Terörsüz Türkiye sürecinde yaşanan gelişmeleri bu köşede bölgedeki gelişmelerle birlikte değerlendirdik. Gazze'den Lübnan'a, Suriye'den Irak'a sıçrama tahtaları üzerinde durduk.
Jeopolitik risk ve gerilim kavşağındaki bölgemizin yaşayacağı olası kırılmalardan nasıl güçlenerek çıkacağız sorusu Ankara'nın gündemine 2023 Haziran'ında girmişti.
2024 yılının Ekim ayında Devlet Bahçeli'nin sürece dair ezber bozan hamleleri ile kamuoyu şaşkınlık yaşamıştı. Bugün halen Cumhur İttifakı'nın ortaya çıkış hikayesini anlamayanlar Erdoğan-Bahçeli ilişkisinin derinliğini kavrayamıyor. Bu sebeple "güvenlik-bekâ" temelinde kurulan bu hattın kopması da mümkün değil.
DEMİRTAŞ ÇIKACAK MI?
Salı günü sabah AİHM kararı gelmişti. Devlet Bahçeli, grup konuşmasından sonra Selahattin Demirtaş'ın tahliye kararına ilişkin basın mensuplarının sorusuna cevap verdi.
Bir siyaset adamı bilgeliği ve Cumhur İttifakı bileşeni olarak kamuoyunu rahatlatacak bir cevaptı. Ancak yargının vereceği karar henüz bilinmiyor. Dün Star Gazetesi'nde değerli Hukukçu Cüneyt Altıparmak hukuken ihtimaller ne olabilir sorusuna cevap verdi.
Ankara'nın sınır ötesinde yaşanması muhtemel senaryolara karşı içerde yapmak istediği belli. İç cephe tahkim edilecek ve bölgede giderek yükselen Türkiye merkez ülke olacak. Terörün gölgesinden arınmış DEM Parti yalnızca siyaset üretecek. Bu süreçte Öcalan-Demirtaş farkı önemli.

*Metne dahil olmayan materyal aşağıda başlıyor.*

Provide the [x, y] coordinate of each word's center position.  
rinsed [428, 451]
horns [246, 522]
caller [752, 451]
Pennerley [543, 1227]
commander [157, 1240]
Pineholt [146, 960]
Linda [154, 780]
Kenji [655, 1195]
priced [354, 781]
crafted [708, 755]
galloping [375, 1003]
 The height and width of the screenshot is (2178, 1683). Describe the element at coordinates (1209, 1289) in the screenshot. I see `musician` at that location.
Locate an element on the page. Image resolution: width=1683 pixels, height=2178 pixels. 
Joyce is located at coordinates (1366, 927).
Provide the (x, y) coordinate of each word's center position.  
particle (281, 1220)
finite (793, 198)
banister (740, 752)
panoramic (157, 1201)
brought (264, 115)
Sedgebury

Öcalan nihai noktada kamuoyunda olumsuz sıfatlarla tanımlanmakta. Bu saatten sonra Türkiye'de bir barış güvercini olması pek de mümkün değil. Zaten örgütün varoluş sebebinin ortadan kalktığını deklare etti. Sınır ötesindeki nüfuzunu ise Ankara hala test ediyor.
Selahattin Demirtaş ise Kobani olaylarında büyük kabahati olmasına rağmen kamuoyunda siyasi aktör vasfını yitirmedi. Üstelik bedelini de ödedi. Umarız yaşadıklarından ders alarak bundan sonra siyaset üretmeye gayret eder.
MECLİSTE SÜREÇ NEREYE GİDİYOR?
Mecliste devam eden komisyon çalışmalarında İmralı ile görüşme başlığı bir tıkanmaya sebep olmuştu. Bu sorunu da Devlet Bahçeli aşmak için mesaj verdi. Ancak bu sorunu internet üzerinden konferans bağlantısı ile çözmek çok daha kolay bir yöntem olacaktır.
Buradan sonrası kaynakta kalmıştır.